Millennium needs to be more forgiving

Grimes says this has made it important to get staff to use an unforgiving Cerner system the right way. “The greatest effort has gone into supporting staff in doing what they need to do with the system 100% of the time. This has included providing very detailed training and support to staff.”

She explains: “It’s very easy to make an error in Cerner Millennium – and when you make an error it doesn’t always tell you. It’s not always intuitive.” So while many staff pick up the system very quickly, others “struggle” and need that intense support.

Asked what she’d change, Grimes says: “It’s about making improvements to Cerner so it’s not so easy to make mistakes. It can be unforgiving to use.”

Constant communications

Communications also played a vital role in the project. “We did an email update each day; identifying issues, asking people to do things and giving them feedback.” Throughout the period, Grimes says she had on-screen issue alerts pop-up every time she switched on her PC. But she emphasises the need for the personal touch.

“Change on this scale is a really stressful thing for people. You need to support them and their self-esteem.”

This requires involvement from the top of an organisation. “It’s taken a lot of my time and attention, which has ranged from walking the floor over go-live to setting expectations.”

Quickly tackle bottlenecks

Another of Grimes’ keys to success is to “identify bottlenecks before they became major problems.” At Kingston, this included closely tracking the number of referrals made using the old system against the number of referrals made on the new one.

“We knew exactly what keystrokes people needed to be doing, down to individual clinics on a day by day basis. So we were able to go to clinicians and say ‘you haven’t filled in codes for this patient, or clinic, what’s the problem’.”

Focus on data migration

There will still be surprises. “The thing that caught us by surprise this time was data migration; which didn’t go as well as we wanted it to go,” Grimes says.

“There was a problem with Choose and Book where clinic slots were shown as empty when they might already have patients booked in. So we found, at times, that there were problems with clinicians double-booking into clinic slots that Choose and Book was showing as empty.”

As a result, patients were coming in for appointments that weren’t being shown on the Cerner system. “For a few weeks it was really difficult,” recalls Grimes.

The Kingston CEO says many clinicians made heroic efforts – doing double clinics or coming in on days off – to see patients who had shown up unexpectedly. Patients had good cause to be frustrated, she admits. “Our patient experience was not what I’d want it to be.”

Next up, discharge summaries

With Cerner now in place , the trust is now working to introduce electronic transfer and discharge summaries in May; a move that will replace the paper summaries that can take days to reach to reach GPs. “This is our solution, developed with BT, Cerner and our pathology systems provider.”

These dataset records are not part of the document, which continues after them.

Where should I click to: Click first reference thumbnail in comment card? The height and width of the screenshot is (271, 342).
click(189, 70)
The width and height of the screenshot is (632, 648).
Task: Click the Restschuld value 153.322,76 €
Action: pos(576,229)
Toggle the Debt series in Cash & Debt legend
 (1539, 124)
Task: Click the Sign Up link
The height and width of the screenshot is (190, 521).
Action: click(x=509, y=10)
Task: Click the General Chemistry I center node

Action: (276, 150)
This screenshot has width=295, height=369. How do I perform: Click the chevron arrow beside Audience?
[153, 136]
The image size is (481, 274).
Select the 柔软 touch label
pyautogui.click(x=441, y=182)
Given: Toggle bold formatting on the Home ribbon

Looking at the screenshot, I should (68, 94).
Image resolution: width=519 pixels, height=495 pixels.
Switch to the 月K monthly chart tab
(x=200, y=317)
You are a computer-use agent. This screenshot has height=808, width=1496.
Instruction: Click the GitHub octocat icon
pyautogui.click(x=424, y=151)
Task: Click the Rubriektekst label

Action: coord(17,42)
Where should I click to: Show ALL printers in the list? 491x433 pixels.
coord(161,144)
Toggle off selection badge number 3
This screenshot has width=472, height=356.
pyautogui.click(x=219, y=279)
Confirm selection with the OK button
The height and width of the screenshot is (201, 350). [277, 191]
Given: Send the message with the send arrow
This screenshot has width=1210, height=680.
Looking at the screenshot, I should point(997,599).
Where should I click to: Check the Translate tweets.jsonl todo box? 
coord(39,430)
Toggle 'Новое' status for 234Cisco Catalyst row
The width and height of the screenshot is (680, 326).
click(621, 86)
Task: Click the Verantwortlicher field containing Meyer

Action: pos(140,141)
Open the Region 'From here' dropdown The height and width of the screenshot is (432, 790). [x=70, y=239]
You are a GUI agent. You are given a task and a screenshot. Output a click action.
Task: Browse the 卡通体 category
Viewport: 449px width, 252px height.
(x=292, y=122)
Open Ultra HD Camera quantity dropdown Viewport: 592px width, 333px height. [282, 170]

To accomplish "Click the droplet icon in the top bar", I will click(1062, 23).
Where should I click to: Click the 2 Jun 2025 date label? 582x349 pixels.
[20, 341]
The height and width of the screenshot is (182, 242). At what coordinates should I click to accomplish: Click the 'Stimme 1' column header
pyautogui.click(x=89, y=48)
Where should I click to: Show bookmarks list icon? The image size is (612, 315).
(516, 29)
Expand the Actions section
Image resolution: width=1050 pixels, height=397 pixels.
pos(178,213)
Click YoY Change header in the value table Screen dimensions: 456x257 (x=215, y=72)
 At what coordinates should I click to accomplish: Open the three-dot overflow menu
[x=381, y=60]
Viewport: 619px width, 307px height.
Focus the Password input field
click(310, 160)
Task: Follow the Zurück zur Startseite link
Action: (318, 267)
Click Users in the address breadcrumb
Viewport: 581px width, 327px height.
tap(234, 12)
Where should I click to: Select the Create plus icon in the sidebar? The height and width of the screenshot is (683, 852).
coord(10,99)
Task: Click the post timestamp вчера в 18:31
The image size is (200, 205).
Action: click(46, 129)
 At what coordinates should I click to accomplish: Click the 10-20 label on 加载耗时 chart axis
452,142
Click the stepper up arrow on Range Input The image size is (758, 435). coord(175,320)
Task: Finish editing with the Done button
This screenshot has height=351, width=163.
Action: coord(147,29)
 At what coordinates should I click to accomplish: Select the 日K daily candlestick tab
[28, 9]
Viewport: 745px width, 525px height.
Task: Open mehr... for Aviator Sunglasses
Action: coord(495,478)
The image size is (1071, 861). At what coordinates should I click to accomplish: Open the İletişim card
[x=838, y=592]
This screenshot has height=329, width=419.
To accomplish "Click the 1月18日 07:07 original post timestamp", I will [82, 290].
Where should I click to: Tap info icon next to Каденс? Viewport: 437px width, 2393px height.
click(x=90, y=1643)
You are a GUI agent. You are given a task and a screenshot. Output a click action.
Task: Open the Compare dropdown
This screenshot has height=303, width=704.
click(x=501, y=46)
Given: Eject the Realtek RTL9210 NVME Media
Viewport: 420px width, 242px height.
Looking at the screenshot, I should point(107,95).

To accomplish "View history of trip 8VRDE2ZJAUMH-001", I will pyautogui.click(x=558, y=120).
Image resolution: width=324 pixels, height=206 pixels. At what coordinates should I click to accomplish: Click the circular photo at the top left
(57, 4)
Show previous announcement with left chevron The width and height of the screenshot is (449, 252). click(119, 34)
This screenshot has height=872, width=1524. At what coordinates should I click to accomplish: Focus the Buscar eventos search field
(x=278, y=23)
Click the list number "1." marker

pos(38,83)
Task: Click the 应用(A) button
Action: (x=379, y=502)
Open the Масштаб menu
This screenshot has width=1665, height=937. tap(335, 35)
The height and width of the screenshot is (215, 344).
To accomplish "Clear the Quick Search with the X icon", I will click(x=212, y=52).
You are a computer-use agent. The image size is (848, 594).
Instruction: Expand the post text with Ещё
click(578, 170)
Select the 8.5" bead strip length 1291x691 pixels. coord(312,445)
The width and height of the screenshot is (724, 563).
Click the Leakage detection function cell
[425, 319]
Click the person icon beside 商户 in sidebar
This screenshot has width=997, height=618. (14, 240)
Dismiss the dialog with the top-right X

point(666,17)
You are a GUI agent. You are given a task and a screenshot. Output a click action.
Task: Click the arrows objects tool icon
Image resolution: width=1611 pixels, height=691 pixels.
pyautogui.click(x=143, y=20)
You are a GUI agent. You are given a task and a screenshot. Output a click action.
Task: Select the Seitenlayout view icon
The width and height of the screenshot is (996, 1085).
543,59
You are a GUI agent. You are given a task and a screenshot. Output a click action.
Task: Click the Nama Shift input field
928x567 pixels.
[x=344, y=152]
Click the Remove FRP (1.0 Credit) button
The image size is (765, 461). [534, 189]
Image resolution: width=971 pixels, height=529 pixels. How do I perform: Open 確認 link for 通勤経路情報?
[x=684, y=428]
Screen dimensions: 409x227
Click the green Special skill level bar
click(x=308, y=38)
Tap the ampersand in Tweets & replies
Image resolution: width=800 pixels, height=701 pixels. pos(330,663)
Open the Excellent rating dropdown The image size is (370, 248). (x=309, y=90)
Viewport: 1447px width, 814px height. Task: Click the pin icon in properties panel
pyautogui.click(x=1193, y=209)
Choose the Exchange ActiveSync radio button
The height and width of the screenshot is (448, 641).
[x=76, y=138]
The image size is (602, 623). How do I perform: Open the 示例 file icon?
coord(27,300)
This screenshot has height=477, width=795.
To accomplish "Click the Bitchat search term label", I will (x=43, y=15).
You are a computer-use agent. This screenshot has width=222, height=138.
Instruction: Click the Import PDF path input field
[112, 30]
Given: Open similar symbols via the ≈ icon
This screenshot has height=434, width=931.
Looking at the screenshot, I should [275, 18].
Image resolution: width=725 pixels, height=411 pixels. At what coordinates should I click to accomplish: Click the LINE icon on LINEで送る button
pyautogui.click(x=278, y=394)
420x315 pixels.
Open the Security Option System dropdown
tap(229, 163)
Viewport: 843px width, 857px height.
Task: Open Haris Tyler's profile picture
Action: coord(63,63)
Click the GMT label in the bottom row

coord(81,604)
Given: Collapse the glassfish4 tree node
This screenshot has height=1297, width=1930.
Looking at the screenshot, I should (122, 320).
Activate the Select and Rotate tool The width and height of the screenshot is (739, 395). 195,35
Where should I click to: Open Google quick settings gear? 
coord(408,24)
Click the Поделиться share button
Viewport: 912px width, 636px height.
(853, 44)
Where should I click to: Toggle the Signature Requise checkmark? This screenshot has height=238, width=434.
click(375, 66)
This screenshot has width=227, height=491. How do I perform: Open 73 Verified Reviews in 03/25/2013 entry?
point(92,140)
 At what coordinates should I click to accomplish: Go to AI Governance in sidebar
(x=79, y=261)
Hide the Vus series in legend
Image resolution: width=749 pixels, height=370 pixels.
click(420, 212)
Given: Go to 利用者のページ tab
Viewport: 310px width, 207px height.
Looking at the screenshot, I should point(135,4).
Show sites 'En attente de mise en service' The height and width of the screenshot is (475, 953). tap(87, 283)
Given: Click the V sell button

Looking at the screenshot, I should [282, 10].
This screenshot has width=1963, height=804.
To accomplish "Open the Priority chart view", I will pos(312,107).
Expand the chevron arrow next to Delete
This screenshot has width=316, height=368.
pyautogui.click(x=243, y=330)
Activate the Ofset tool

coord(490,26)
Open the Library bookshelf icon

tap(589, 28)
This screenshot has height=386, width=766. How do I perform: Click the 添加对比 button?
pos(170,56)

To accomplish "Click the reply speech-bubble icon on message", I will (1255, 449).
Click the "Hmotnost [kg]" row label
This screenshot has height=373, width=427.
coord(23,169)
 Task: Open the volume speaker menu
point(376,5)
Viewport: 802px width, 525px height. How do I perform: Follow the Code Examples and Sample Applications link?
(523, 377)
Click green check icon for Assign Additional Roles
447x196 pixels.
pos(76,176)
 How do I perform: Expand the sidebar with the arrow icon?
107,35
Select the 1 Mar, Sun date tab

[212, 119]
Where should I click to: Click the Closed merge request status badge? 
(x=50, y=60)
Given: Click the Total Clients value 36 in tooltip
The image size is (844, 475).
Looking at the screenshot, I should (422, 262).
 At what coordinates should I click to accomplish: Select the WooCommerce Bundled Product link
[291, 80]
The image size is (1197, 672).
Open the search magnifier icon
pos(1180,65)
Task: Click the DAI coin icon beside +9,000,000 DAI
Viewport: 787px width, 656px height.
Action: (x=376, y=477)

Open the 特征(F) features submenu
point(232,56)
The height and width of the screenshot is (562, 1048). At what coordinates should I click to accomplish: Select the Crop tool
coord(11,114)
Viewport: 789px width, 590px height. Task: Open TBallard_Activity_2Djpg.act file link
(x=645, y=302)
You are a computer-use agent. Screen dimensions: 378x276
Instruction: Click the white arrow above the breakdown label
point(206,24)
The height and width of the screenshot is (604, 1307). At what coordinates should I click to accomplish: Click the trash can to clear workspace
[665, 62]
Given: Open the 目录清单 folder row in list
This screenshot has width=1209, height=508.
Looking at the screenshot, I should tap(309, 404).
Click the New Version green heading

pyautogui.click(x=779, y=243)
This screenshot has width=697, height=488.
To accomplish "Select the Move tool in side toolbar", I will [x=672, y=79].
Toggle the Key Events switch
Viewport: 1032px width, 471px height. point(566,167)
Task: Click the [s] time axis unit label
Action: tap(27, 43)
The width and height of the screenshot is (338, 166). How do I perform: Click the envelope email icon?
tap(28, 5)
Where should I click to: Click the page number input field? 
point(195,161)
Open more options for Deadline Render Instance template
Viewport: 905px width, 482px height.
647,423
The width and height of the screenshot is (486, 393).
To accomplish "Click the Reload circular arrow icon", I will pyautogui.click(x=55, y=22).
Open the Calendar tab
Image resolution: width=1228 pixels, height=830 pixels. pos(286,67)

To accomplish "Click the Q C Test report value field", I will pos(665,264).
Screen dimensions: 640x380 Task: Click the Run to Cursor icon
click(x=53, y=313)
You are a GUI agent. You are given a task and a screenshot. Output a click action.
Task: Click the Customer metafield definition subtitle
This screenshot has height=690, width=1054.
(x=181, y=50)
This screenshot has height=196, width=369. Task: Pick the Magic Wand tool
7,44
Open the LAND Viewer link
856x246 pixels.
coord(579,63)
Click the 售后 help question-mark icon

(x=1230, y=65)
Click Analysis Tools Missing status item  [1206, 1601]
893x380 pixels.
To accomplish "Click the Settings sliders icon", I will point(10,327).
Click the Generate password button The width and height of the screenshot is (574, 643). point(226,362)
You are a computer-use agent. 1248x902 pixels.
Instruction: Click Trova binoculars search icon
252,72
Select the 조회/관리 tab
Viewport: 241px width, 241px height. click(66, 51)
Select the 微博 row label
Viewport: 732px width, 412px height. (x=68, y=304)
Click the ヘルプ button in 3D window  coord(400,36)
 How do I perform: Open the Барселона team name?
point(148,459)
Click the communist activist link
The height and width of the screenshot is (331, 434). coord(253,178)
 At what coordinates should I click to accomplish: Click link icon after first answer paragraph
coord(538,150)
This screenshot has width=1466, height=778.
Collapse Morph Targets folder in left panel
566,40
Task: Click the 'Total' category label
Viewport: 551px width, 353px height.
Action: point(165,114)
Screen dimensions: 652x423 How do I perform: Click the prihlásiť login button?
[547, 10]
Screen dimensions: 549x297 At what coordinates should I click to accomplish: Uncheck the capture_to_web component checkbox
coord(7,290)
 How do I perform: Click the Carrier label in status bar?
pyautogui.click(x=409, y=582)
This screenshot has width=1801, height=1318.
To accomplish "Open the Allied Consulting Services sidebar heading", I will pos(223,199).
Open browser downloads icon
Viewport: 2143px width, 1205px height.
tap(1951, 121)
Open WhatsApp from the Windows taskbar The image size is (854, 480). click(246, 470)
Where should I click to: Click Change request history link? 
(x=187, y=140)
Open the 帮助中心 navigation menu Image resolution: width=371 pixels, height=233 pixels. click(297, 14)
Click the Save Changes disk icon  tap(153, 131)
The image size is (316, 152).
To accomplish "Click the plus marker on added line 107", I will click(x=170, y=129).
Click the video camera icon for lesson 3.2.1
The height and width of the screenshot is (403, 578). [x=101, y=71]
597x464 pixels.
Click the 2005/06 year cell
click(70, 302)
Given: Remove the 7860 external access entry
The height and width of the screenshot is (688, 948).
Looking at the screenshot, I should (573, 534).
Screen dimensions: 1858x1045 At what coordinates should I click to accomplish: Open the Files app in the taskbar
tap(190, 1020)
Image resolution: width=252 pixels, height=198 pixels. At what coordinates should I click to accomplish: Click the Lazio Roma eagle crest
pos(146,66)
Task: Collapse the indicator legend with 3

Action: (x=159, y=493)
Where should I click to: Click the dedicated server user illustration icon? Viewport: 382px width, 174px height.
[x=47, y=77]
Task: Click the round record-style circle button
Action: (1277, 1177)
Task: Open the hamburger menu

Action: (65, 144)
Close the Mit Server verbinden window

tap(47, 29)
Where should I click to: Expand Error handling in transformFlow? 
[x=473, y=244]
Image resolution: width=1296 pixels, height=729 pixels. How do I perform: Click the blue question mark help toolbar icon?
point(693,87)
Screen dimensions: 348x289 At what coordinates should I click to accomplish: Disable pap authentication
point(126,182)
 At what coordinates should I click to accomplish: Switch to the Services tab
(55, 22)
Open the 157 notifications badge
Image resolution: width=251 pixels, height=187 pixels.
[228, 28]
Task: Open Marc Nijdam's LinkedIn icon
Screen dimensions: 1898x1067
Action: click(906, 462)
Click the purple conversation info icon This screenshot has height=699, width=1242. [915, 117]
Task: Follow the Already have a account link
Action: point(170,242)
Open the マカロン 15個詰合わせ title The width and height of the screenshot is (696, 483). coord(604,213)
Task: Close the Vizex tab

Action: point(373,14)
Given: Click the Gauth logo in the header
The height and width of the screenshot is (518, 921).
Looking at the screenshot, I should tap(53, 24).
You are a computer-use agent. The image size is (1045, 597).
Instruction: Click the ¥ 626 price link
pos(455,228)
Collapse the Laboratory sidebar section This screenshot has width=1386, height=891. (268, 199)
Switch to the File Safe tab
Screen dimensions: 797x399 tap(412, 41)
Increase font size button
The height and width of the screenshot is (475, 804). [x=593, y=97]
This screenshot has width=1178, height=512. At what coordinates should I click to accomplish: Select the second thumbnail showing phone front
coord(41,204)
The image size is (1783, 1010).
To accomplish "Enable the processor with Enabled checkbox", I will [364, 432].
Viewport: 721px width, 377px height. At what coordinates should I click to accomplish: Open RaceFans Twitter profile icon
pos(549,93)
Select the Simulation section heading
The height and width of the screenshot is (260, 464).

And after discharge summaries, the next big target will be e-prescribing; though the when and how of this is still being worked out by the London Programme for IT.

IM&T a ‘necessary investment’

Summing up, Grimes says IM&T must be seen as an investment by NHS leaders. “It is definitely an investment necessary for modern healthcare. We just couldn’t have carried on with the system we had.”

Asked what she’d do differently if she had to oversee another implementation, Grimes says without hesitation: “spend more time on data migration.”